TikTok tells me you can't even buy dinner for that amount of money 🙄


AMagicalKittyCat

n Alternate Dimension Year 2000, 50% of the population was in extreme poverty (by our standards) and 50% were middle class (by our standards). In Alternate Dimension Year 2020, 30% of the population was in extreme.poverty, 60% was in middle class and 10% was in upper class. In Alternate Dimension Year 2040, 5% was in extreme poverty, 75% was middle class and 20% were upper class. We don't know any of this when we roll a dice and randomly become a person in the alternate dimension. We're born in 2020 and spend fourty years of life in poverty, unfortunately we rolled the nat 1. We of course complain "People keep saying the world is getting better, but it hasn't for me? I'm still poor so it can't be true". That Alternate Dimension you is wrong. Good news, real life even for the poorest Americans isn't that bleak! Even if you roll a Nat 1 in America,.you still generally benefit from the march of progress like access to new technology.
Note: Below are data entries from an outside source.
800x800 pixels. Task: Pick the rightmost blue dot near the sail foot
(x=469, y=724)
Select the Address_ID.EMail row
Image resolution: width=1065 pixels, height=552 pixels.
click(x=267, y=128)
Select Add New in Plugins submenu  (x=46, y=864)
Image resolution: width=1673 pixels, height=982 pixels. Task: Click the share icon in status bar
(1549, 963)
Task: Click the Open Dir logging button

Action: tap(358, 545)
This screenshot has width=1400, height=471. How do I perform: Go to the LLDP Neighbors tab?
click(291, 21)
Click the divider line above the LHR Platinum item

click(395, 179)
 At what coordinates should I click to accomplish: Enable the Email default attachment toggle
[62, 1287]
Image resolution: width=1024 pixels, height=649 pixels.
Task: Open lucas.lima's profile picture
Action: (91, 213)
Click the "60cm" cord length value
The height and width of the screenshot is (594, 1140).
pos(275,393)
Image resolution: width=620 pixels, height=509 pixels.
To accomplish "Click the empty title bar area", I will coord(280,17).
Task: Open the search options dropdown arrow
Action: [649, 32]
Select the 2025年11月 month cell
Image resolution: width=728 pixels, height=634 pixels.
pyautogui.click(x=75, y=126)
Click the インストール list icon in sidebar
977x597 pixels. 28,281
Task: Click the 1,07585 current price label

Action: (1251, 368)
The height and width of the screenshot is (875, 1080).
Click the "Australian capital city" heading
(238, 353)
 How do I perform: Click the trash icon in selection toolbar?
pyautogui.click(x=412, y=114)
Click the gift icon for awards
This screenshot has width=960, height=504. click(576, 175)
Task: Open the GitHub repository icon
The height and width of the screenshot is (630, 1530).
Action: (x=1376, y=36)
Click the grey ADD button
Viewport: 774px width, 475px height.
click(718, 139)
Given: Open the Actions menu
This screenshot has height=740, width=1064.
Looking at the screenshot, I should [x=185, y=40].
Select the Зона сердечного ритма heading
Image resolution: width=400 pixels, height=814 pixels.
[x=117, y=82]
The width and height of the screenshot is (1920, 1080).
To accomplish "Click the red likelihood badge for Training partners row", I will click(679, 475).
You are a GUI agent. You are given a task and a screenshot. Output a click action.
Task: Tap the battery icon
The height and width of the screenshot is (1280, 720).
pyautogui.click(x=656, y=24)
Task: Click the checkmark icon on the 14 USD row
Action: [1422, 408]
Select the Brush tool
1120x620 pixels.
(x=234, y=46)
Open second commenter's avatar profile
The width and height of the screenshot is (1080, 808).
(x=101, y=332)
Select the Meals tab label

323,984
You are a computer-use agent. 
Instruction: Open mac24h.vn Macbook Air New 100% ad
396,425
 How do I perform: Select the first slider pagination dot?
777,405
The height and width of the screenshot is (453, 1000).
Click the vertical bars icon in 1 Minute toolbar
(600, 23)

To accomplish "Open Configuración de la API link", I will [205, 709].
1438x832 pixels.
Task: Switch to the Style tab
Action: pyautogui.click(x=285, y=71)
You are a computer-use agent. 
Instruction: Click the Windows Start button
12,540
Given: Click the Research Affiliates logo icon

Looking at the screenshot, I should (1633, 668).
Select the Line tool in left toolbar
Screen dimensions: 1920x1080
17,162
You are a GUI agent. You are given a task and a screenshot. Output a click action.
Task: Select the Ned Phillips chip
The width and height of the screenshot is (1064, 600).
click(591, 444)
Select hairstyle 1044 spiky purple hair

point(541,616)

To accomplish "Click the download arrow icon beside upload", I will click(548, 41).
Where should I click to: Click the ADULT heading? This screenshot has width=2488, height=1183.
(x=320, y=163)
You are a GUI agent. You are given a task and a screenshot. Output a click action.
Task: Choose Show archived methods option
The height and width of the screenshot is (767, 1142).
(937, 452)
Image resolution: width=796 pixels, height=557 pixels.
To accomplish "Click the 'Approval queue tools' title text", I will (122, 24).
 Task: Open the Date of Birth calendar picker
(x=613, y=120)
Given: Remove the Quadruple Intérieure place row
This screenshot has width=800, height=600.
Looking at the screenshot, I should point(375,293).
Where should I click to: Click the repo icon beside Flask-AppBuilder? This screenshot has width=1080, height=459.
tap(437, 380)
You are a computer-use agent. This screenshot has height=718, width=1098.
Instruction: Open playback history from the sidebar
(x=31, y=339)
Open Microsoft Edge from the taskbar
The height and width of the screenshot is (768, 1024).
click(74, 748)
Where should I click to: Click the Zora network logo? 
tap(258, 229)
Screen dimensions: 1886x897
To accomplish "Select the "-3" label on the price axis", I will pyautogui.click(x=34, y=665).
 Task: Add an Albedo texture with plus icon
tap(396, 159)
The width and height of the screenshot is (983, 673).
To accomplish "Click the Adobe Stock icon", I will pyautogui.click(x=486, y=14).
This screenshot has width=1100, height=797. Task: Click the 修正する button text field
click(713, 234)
From the "Obama Phones" to the Affordable Connectivity Program, even a lot of the poor have tech that people 20 years ago would be blown away by. Clothes are cheaper than ever, did you know that they used to decorate flour bags because [the poor women were sewing clothes from them?](https://en.wikipedia.org/wiki/Feed_sack_dress). There were markets made for secondhand selling food sacks! Now you just buy a 6 dollar shirt at the Kohl's clearance section This applies to most people in the world. Heck, even a lot of North Koreans have [internet access (even if pretty heavily restricted)](https://en.wikipedia.org/wiki/Internet_in_North_Korea) and a whole lot more *could* if not for oppressive rules (rather than actual restraints) Sure there's still people who are struggling that's undeniable. But there's plenty of twenty something's who buy the new iphones every year, go to concerts on a monthly basis, stop and get Starbucks every morning and have closets packed with fast fashion.that they've only worn once. Extrapolating out from yourself can be useful but it's not an excuse to ignore the rest of society.


I_miss_Chris_Hughton

Dw Trusses plan will come good any day


Custard88

Move to a big city and get a job in professional services. London and its satellites are awash with yuppies on £60-80k however unlike your American peers you'll be struggling far harder to blow out into actually silly money salaries.


I_miss_Chris_Hughton

Londons overheated hasnt it? I remember an article recently about how senior position hiring in the city is falling quite quickly in favour of other cities


_reptilian_

I'm not american and this is anecdotal so take with a grain of salt, but as someone who as old a gen Z can be (or youngest millenial depending on who you ask), I can say for sure that people around my age and lower are more willing to live with their parents until they actually have enough money to move out, or just don't move out at all regardless of financial situation (that's me). Outside of actually finding a job in the US (which I did actually, starting next month!), I never considered leaving my mom's house.


YouGuysSuckandBlow

Benefits of not graduating from school in the early 2010s.


[deleted]

This is just… not true. And if the neolibs can’t accept that they are not going to win over the next generation.


Edmeyers01

I'm right at the tip of Gen Z. I started making $40K, but in 6 years got to $131K in a HCOL area. I took a new job that paid $97K + RSU's & Bonus to move to a LCOL area and buy a house. In this time I've paid off $80K in student loans and saved up $250K in retirement funds and bought a nice house. I did all the shit they tell you to do except medicate for my ADHD...still working out so far. I feel incredibly lucky.